Having limited time, we spent all our time exploring the historical center of Rome and the Vatican. We spent three nights in a lovely bed & breakfast around 15 minutes away from the historical center; which was, due being located in what might might be perceived as a shabby neighborhood, extremely well priced.
We spent our first day strolling around the city’s historical center and experiencing some of the more popular destinations such as the famous Spanish Steps square and Trevi Fountain.
As fans of English Romanticism (including poets as Byron, Shelly and Keats we spent a bit of time in what is now a museum dedicated to Keats: the Keats-Shelley Memorial House museum.
We concluded our evening having the most classic dinner one might expect of tourists in Italy: pizza and tiramissu (no regrets).
Our second day was mostly centered around Rome’s ancient Colosseum, Palatine Hill and the massive Roman Forum. Beautiful ruins rich in history made this area an unforgettable experience.
It turns out this area is popular amongst conservatory students as well. Excellent, sunny weather (in the middle of winter!) and a classical violist nearby reciting Vivaldi made for a lovely picnic~.
Later in the evening we visited the Pantheon, a basilica dating back to 27 BCE, and architecturally quite impressive.
Our third day was mostly focused on the Borghese Gardens (we ended up renting a rowing boat!) and its excellent art museum including works of Bernini. Turns out ordering a chocolate milk in Rome will net you a solid chocomousse-like dessert. Cultural differences!
Our fourth and last day, a Sunday, was an excellent time to visit the Vatican City and gain a potential bar-bragging story by experiencing a Pope Francis speech live.
The Sistine Chapel‘s queues are legendary and despite being out of season, today was not an exception. We could’ve easily queued for 4 hours so we wisely decided on admiring St. Peter’s Basilica instead. I’m not religious, but the general atmosphere in Vatican City was quite enjoyable and reminiscent of that often felt at music festivals: a small band was performing live music while an enormous crowd, including a surprising amount of young people, lined up to see the Pope’s speech. Not speaking Italian or being religious made me feel slightly out of place however.
When traveling, I make it a habit of finding new music by listening to local radio stations or asking recommendations to people I meet in hostels or bars - It’s my own personal souvenir and sticks better in my mind than regular touristic souvenirs.
This trip’s band is Zu, an experimental band hailing from Rome and often defined as being a mix of dark jazz (whatever that might be~), math rock and noise. It’s definitely not an easy listen, but highly atmospheric and I’ve grown surprisingly fond of it.

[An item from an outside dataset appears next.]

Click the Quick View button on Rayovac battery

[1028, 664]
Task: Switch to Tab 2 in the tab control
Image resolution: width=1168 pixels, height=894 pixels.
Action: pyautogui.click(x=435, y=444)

The following song is a collaboration with fellow noise-jazz band Il Teatro Degli orrori.
Calling Rome a living, breathing open-air museum is certainly no overstatement. One might wander for hours through the historical center’s alleys and side streets and still discover new beautiful sightings and hidden surprises.
Italian food is famous across the world and rightly so. Restaurants in the historical center are generally considered tourist traps, but just a few minutes of extra walking took us to great, affordable destinations.
Finally, and this is probably accountable for traveling out of season but despite being such a popular destination we’ve hardly ever felt overcrowded or had shady figures approaching us at touristic viewpoints, as we’ve experienced in places as London or Paris.
All in all, Rome ended up a perfect romantic city-trip destination and highly affordable even for the poor students amongst us! We spent four days, which felt fine enough, but we could’ve easily stayed longer and still discover plenty more.